Is het de wens van Open VLD dat deze regering de rit uitdoet tot 2011?
Somers: Absoluut. We zullen natuurlijk wel de klip van juni 2009 moeten nemen. Als de kaarten heel grondig worden geschud, kan dat misschien een moment van destabilisering veroorzaken. Maar wij kiezen voor stabiliteit.
Wilde u aanvankelijk niet dat de verkiezingen opnieuw allemaal zouden samenvallen? SP.A-voorzitster Caroline Gennez vraagt zich af waarom u dat nu niet meer wilt, het zou volgens haar een goede manier zijn om met een schone lei te beginnen en het land te stabiliseren.
Somers: Het land heeft inderdaad absoluut nood aan stabiliteit. Daarom werken onze ministers in de regering constructief mee aan de uitvoering van het relanceplan.
Tot slot: is optimisme voor u nog altijd een morele plicht?
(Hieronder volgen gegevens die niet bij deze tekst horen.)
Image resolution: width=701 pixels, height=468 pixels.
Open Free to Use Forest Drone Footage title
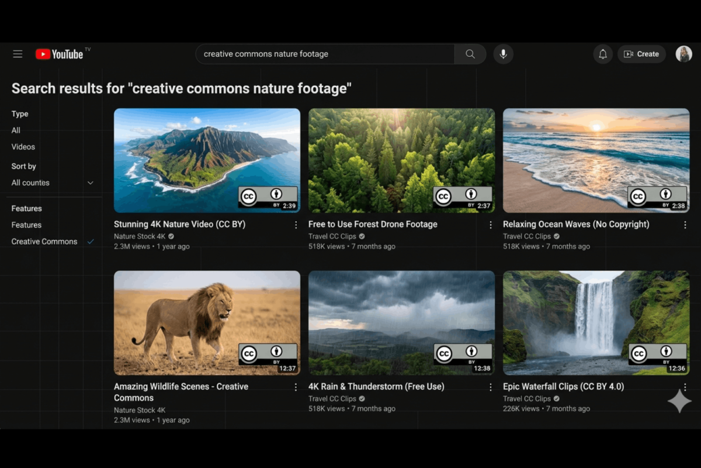coord(373,224)
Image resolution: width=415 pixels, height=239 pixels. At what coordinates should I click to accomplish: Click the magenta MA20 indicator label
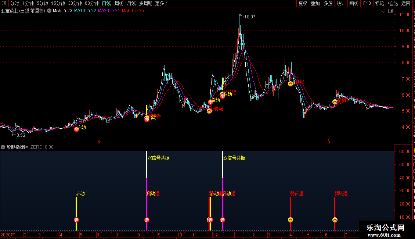pos(109,11)
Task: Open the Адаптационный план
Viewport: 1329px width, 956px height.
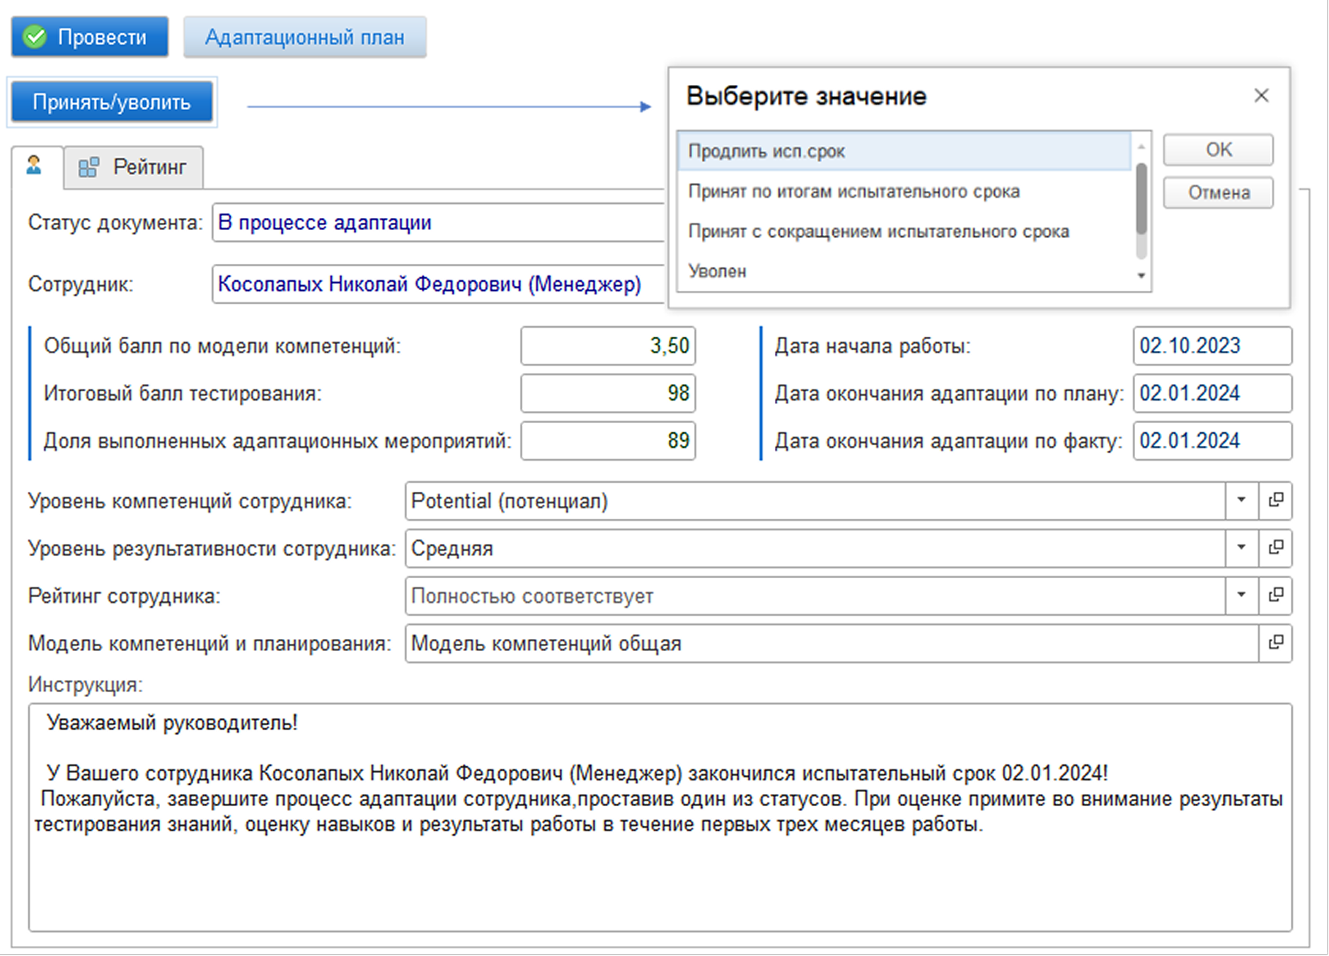Action: [x=305, y=37]
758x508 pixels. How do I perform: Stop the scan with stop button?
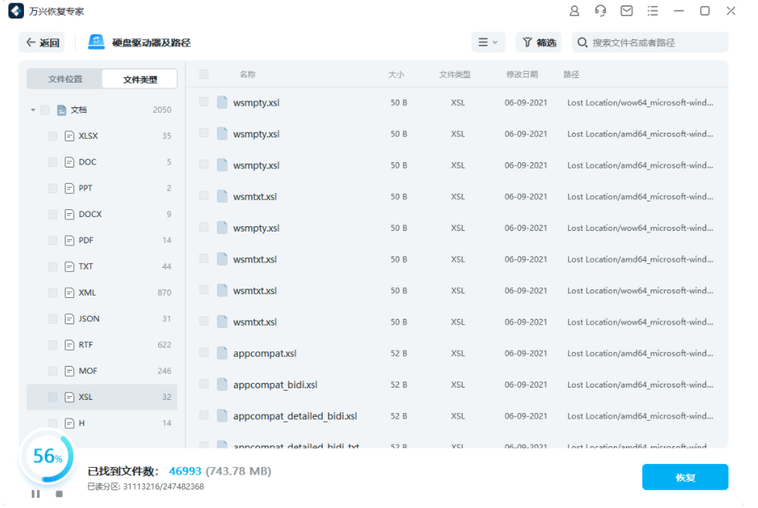coord(59,493)
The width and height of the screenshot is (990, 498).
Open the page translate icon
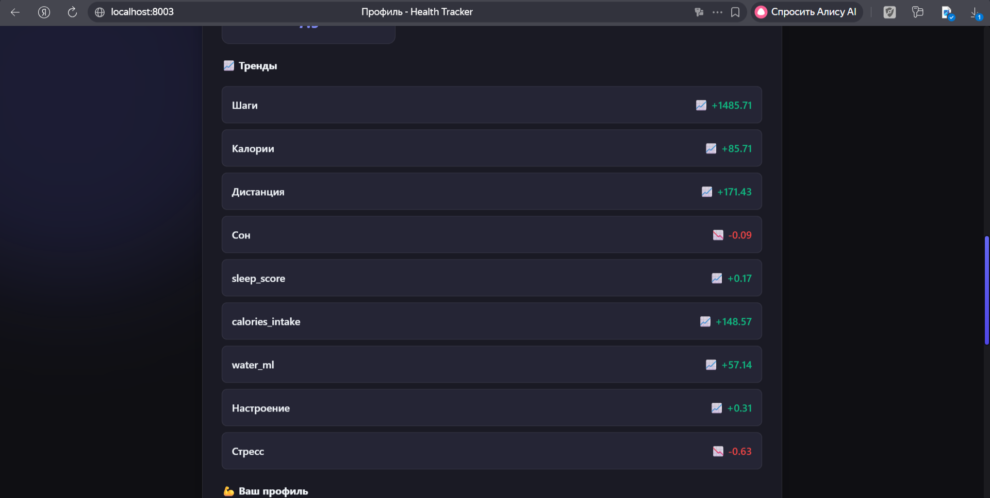tap(699, 12)
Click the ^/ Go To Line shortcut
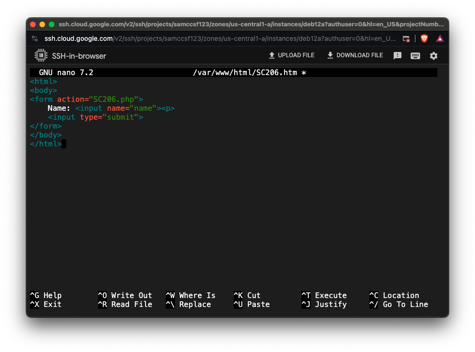 (398, 305)
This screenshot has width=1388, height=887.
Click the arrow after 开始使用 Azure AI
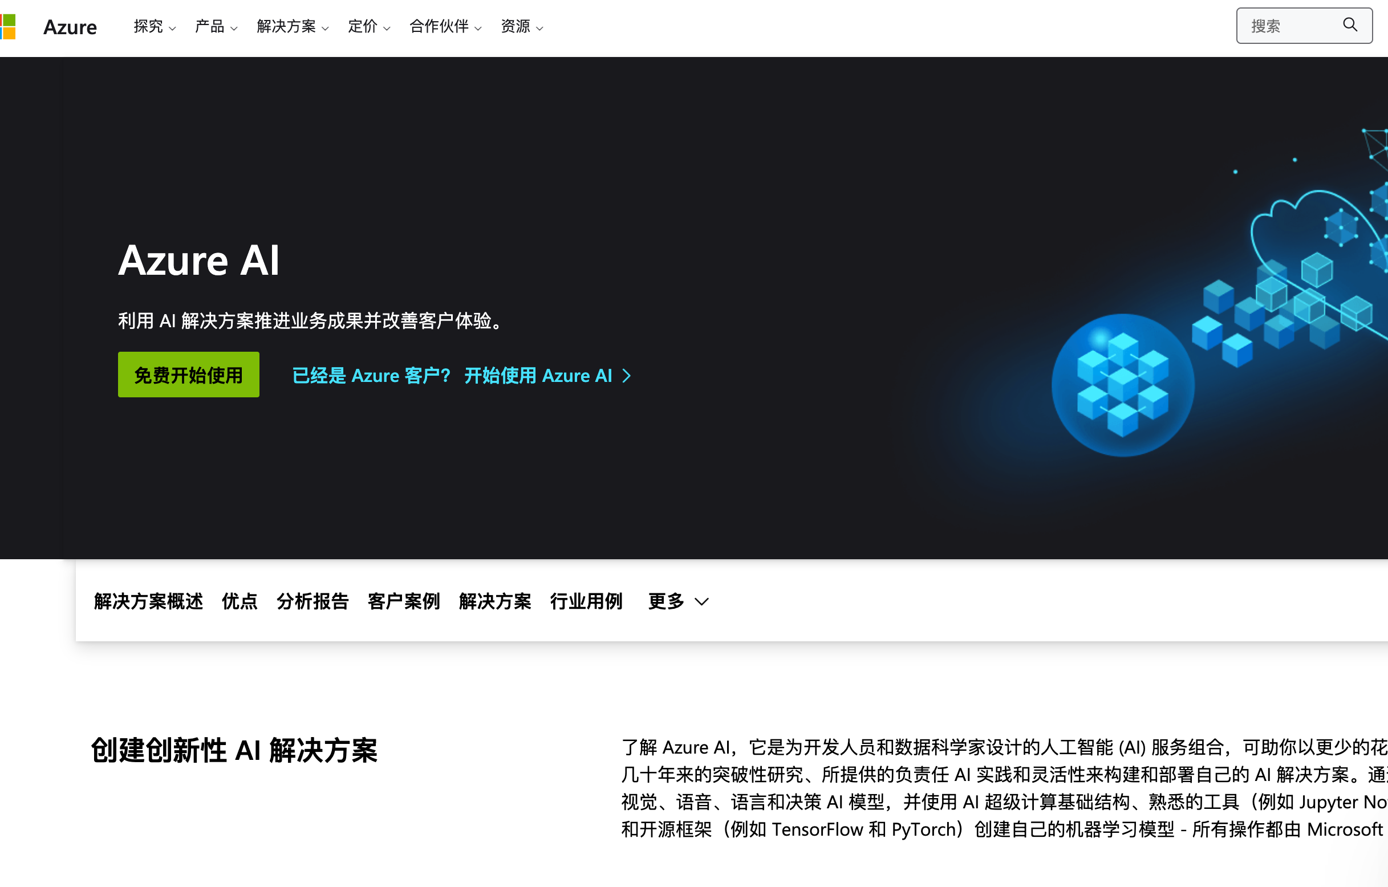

Somers: We moeten niet naïef optimistisch zijn. Maar deze crisis is ook voor een stukje perceptie. Mensen die vandaag nog altijd een job hebben, hebben zelfs iets meer koopkracht dan een half jaar geleden. Toch aarzelen ook zij om geld uit te geven. Die angst heeft dus een negatieve impact op de economie. Dus ja, optimisme is een morele plicht, ook in tijden van crisis. Deze crisis zal trouwens niet eeuwig duren. En we moeten onze samenleving zo organiseren dat we er snel weer bovenop zijn als het ergste achter de rug is.